The Colts have Brissett under contract in 2020 for a reasonable price and may still be assessing him after his hot start to last season fizzled due to a Week 8 injury. Adding Bridgewater would spark a QB competition. If Reich isn’t sold on Brissett, Bridgewater may be his best option.

The best place to overcome low expectations: Chicago Bears

The Bears went from NFC North champions to .500 despite a solid collection of offensive talent and a defense that ranked eighth in overall efficiency last season. All it may take to get Chicago back to the playoffs in 2020 is a league-average quarterback, something Mitchell Trubisky has failed to be.

That leaves the Bears in the market for an upgrade — and without a first-round pick. Bridgewater’s turnover-averse play would be a welcome deviation from the past decade of QB play in Chicago. His 1.4 percent interception rate as a Saint is less than half the INT rate of Bears passers between 2010 and 2019 (3.0).

He could also commandeer a young core of skill players that still has room to grow. Allen Robinson is coming off a season with 1,147 receiving yards even while trying to haul in passes from Trubisky. He’s flanked by a rising Anthony Miller and tight end Trey Burton, who could thrive under a new quarterback.
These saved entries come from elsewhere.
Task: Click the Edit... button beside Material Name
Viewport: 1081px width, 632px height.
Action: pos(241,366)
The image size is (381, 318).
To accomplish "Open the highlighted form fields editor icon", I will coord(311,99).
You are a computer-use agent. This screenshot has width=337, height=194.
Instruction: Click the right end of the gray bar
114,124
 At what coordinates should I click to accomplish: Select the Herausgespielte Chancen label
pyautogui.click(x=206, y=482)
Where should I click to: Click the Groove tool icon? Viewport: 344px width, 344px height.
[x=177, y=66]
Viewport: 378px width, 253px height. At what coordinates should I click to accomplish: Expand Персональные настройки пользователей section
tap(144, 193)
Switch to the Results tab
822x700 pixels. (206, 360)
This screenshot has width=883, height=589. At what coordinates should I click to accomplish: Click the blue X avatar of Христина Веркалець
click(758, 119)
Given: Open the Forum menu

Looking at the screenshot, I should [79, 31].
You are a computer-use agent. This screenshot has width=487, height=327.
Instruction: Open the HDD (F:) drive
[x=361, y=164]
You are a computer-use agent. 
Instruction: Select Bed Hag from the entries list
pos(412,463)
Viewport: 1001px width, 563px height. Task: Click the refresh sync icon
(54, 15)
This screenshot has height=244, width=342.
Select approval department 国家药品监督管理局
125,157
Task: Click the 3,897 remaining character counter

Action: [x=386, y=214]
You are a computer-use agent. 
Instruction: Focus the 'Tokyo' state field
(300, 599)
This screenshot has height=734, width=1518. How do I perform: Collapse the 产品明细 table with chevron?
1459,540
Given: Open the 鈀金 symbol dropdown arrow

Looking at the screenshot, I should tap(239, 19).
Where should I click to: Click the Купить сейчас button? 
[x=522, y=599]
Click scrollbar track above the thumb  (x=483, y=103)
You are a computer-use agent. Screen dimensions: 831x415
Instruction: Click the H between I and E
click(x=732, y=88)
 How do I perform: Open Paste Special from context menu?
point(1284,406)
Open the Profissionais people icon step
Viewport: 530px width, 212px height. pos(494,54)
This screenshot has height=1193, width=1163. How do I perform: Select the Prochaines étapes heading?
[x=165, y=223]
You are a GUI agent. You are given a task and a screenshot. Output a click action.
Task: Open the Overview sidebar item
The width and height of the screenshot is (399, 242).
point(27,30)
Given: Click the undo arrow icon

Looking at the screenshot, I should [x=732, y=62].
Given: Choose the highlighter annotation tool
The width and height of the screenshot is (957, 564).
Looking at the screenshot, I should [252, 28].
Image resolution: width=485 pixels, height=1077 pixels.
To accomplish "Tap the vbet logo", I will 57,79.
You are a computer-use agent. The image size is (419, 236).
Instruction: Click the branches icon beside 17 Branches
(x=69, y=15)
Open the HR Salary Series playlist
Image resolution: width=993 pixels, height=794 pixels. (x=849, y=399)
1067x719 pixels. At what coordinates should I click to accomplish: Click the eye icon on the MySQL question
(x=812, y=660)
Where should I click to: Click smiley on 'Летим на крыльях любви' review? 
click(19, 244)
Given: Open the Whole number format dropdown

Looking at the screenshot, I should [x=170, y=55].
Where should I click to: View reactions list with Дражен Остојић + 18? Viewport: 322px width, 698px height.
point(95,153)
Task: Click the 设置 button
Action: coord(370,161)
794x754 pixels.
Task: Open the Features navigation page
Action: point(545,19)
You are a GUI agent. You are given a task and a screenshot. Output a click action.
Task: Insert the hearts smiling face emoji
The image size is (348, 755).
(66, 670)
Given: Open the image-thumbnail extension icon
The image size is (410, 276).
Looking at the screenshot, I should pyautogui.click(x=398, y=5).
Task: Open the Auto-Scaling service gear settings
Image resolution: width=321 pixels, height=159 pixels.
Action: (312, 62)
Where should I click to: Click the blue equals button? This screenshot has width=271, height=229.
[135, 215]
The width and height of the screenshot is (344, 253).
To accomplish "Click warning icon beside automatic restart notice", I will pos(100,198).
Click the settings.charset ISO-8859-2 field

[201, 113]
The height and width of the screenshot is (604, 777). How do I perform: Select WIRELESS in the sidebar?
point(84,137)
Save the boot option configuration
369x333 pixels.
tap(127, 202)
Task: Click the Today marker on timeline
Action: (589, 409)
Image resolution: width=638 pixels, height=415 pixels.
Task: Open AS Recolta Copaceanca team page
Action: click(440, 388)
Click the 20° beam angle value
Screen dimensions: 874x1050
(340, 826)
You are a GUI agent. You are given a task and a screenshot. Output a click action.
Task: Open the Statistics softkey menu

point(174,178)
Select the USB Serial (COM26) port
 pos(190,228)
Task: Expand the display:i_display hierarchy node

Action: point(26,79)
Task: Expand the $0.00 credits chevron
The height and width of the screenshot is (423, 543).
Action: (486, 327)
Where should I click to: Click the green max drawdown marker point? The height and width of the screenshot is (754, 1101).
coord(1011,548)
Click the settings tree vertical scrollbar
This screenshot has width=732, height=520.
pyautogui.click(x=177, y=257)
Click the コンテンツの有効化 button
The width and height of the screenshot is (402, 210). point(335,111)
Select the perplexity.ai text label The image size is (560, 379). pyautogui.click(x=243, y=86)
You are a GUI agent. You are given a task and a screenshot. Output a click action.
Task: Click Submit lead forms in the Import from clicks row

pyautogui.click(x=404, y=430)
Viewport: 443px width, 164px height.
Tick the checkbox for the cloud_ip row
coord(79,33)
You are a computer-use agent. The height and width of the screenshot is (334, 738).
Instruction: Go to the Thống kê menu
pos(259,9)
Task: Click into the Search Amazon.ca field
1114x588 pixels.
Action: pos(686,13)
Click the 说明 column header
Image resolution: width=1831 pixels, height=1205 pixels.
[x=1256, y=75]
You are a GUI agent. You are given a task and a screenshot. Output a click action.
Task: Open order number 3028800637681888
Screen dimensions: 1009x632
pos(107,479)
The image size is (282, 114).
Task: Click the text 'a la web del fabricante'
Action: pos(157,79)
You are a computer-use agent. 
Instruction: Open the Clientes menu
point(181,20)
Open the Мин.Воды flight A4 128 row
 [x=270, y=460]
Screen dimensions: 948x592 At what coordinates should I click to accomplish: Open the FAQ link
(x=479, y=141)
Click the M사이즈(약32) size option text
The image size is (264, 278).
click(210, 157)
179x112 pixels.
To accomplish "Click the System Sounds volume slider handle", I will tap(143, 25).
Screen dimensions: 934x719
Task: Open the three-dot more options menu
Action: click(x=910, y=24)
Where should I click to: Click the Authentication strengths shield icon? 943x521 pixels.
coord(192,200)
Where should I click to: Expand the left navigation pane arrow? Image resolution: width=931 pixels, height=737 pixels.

Tailbacks David Montgomery and Tarik Cohen would also provide a run-pass punch out of the backfield.

Though there are issues with the offensive line, especially after Kyle Long’s retirement, Bridgewater could be the key to a postseason return — the next player to get Chicago’s hopes up about a new franchise QB.

Chance it happens: 0.5/10

General manager Ryan Pace says Trubisky’s his guy for 2020, but that may be out of necessity than choice. The Bears only have around $13 million in spending room this offseason, and some of that cash will have to be used to replace or retain free agent starters Danny Trevathan and Ha Ha Clinton-Dix. Clearing enough space to acquire Bridgewater would chip away at the depth that makes the Chicago job so appealing.

The best place to make his return to the playoffs: New England Patriots

Bridgewater could be the offensive centerpiece of a team that’s won 16 of the last 17 AFC East championships if Tom Brady leaves New England. With only 2019 fourth-round pick Jarrett Stidham and Browns/Jaguars castoff Cody Kessler waiting in the wings, a Brady-less Patriots may have to scramble to pair a starting quarterback with a championship-caliber defense.

Several veteran options could fit the bill. At the top of the list could be another quarterback who, like Brady nearly two decades ago, had his promotion from backup to starter aided by a long run of short, confidence-building throws. Bridgewater’s ceiling at 27 years old is obviously lower than Brady’s was at 25, but he could still fulfill his Pro Bowl potential in Foxborough.

The problem is, this may be the worst time to be a Patriot quarterback in more than a decade. Brady’s targets last season were Julian Edelman, James White, and a handful of replacement-level players. While N’Keal Harry and Mohamed Sanu could each improve in their second seasons with the team, the smoking crater Rob Gronkowski’s retirement left behind gives New England a bleak tight end situation.

There’s more to be concerned about, like the offensive line. The team’s blocking should be better if it can get full seasons from left tackle Isaiah Wynn and center David Andrews. However, the retirement of legendary offensive line coach Dante Scarnecchia suggests a regression is equally likely.

Chance it happens: 0.5/10

The only way Bridgewater lands on the Patriots’ radar is if Brady signs elsewhere. That seems unlikely. Even if Brady departs, New England may opt for a more proven, cheaper option than a player with only five starts since 2015. Bill Belichick likes to buy low with the majority of his veteran acquisitions. An ascending Bridgewater doesn’t fit that bill — but Belichick’s rules may not apply when it comes to the most important position on the field.